(Saved data entries)
[Start of Attachment]
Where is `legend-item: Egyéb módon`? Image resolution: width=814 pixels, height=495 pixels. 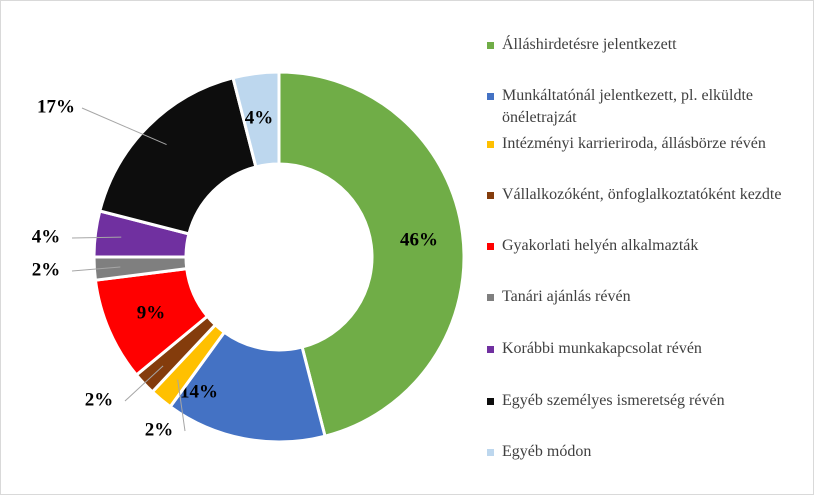 legend-item: Egyéb módon is located at coordinates (648, 452).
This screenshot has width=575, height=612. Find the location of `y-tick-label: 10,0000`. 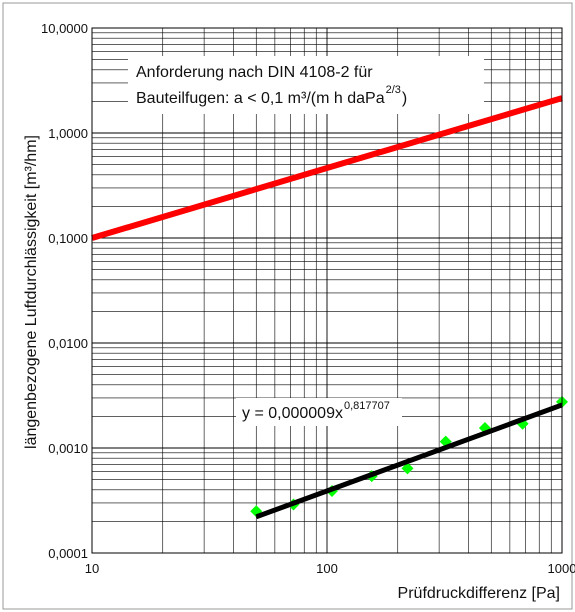

y-tick-label: 10,0000 is located at coordinates (64, 28).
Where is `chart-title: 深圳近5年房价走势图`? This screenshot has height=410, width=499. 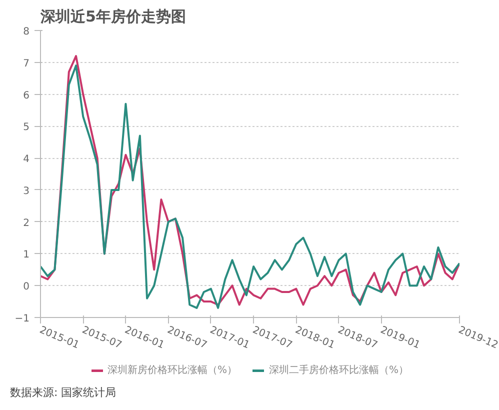 chart-title: 深圳近5年房价走势图 is located at coordinates (113, 17).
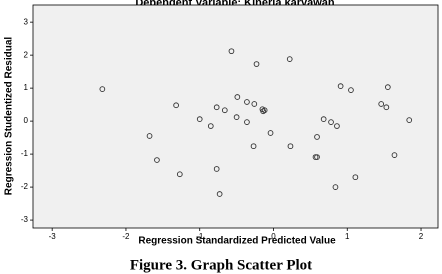  I want to click on y-tick-label: -3, so click(25, 220).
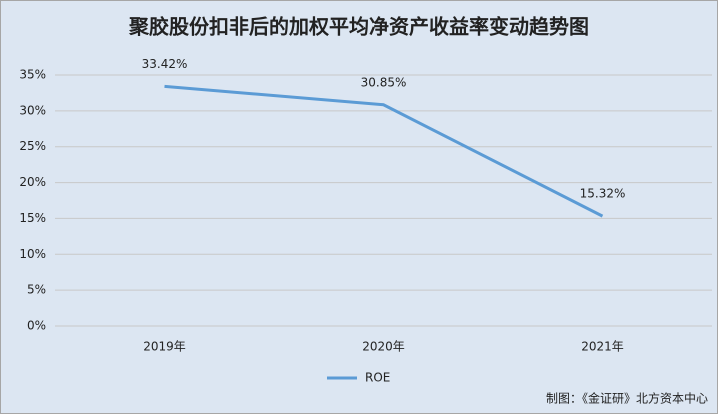 Image resolution: width=718 pixels, height=418 pixels. What do you see at coordinates (36, 290) in the screenshot?
I see `y-tick-label: 5%` at bounding box center [36, 290].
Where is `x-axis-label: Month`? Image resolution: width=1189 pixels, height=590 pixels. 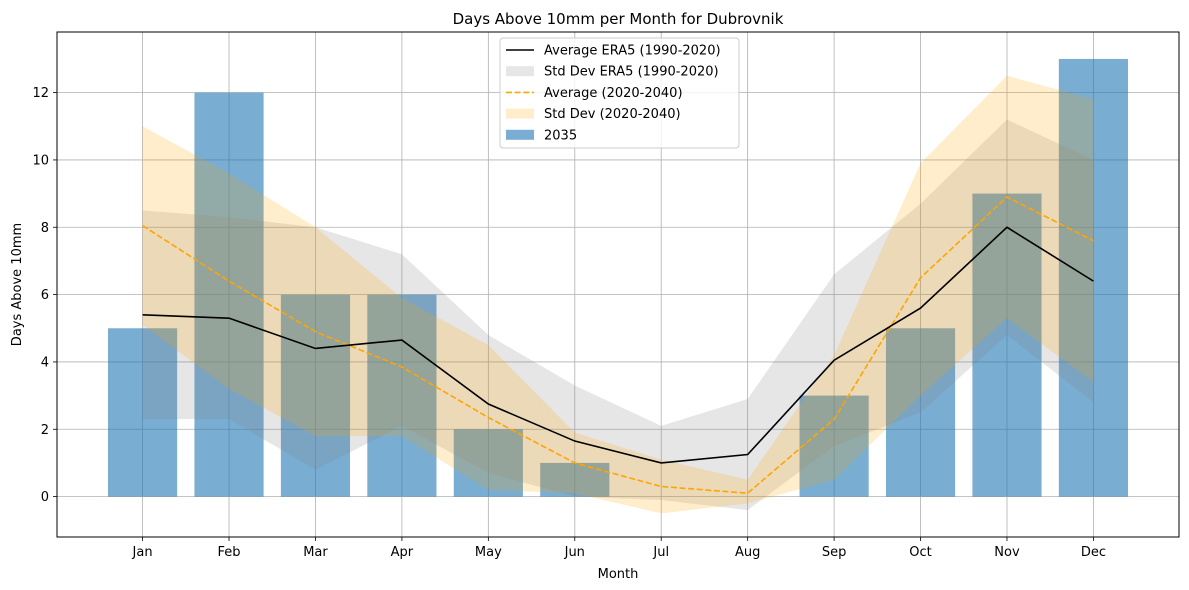 x-axis-label: Month is located at coordinates (618, 574).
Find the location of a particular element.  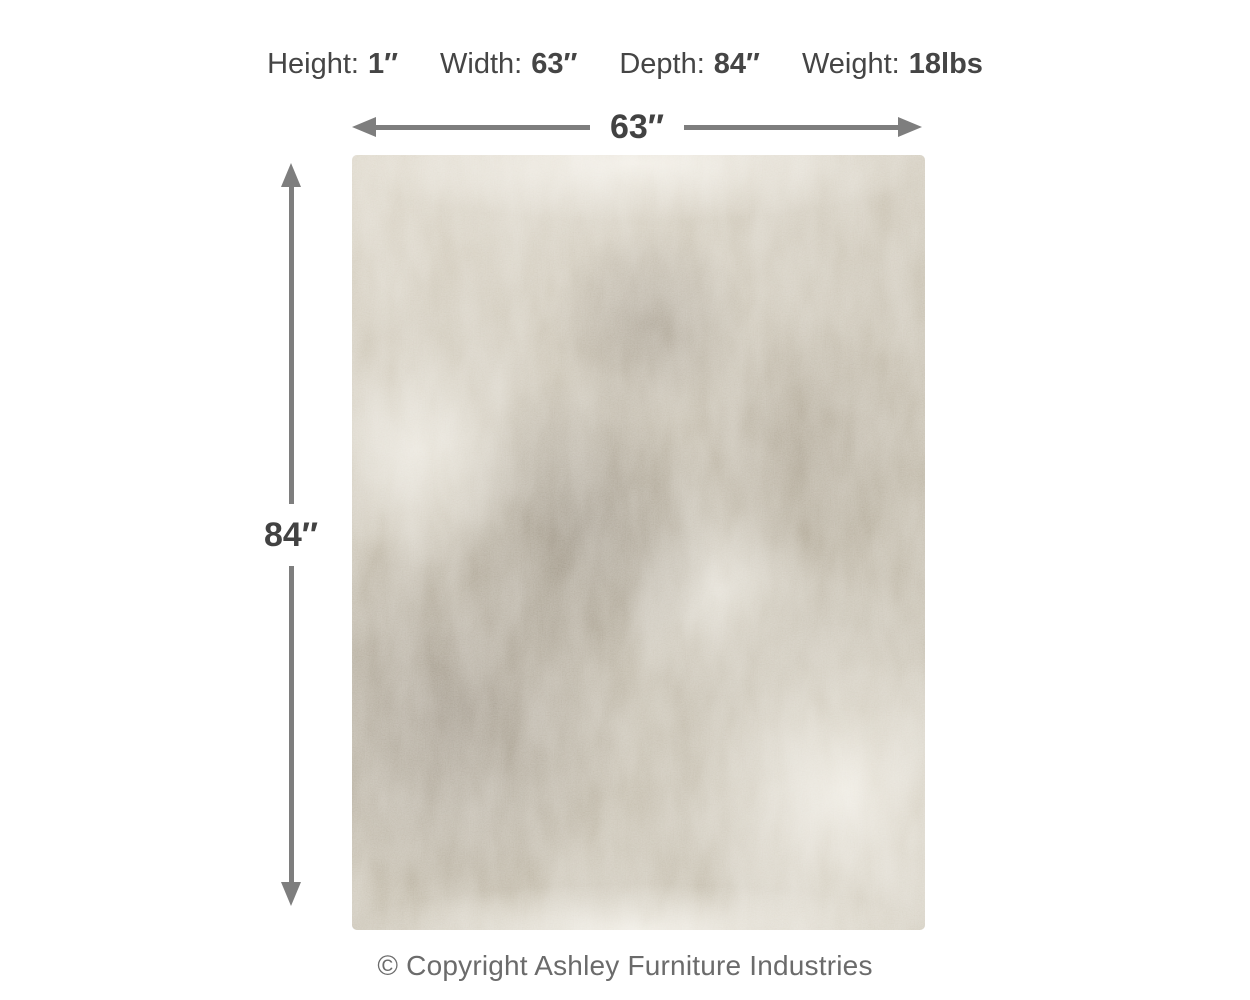

spec-height-label: Height: is located at coordinates (313, 64).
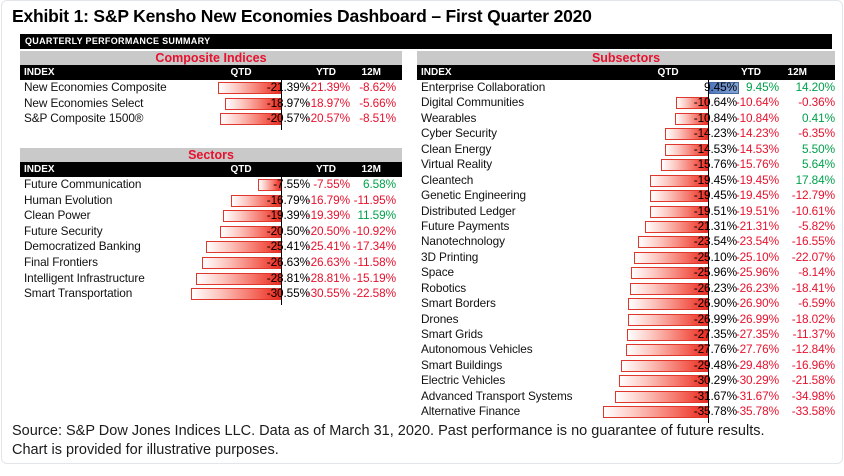  Describe the element at coordinates (474, 196) in the screenshot. I see `index-name: Genetic Engineering` at that location.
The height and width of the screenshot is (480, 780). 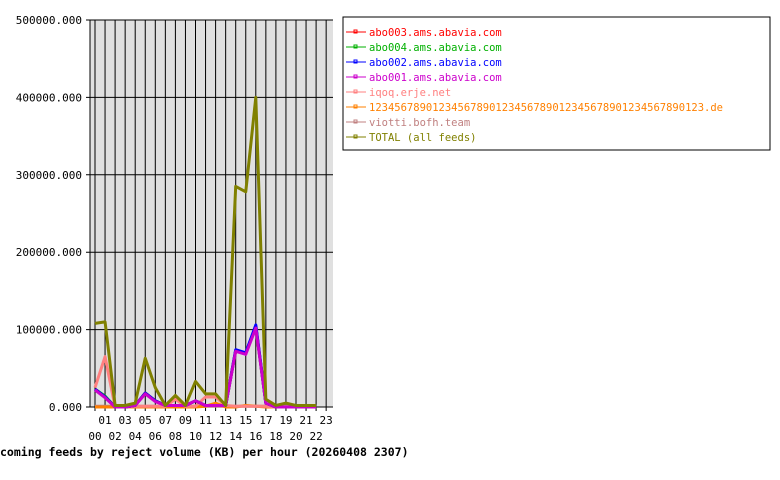 I want to click on x-tick-label: 19, so click(x=286, y=420).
[End of Attachment]
## Required work
Repeat the lines beginning with the line that contains "This screenshot has width=575, height=612." and continuing through the line that contains "y-tick-label: 10,0000 is", including both of those lines. Leave the pictures out of your answer.

## Written response
This screenshot has width=575, height=612. Find the location of `y-tick-label: 10,0000`. 

y-tick-label: 10,0000 is located at coordinates (64, 28).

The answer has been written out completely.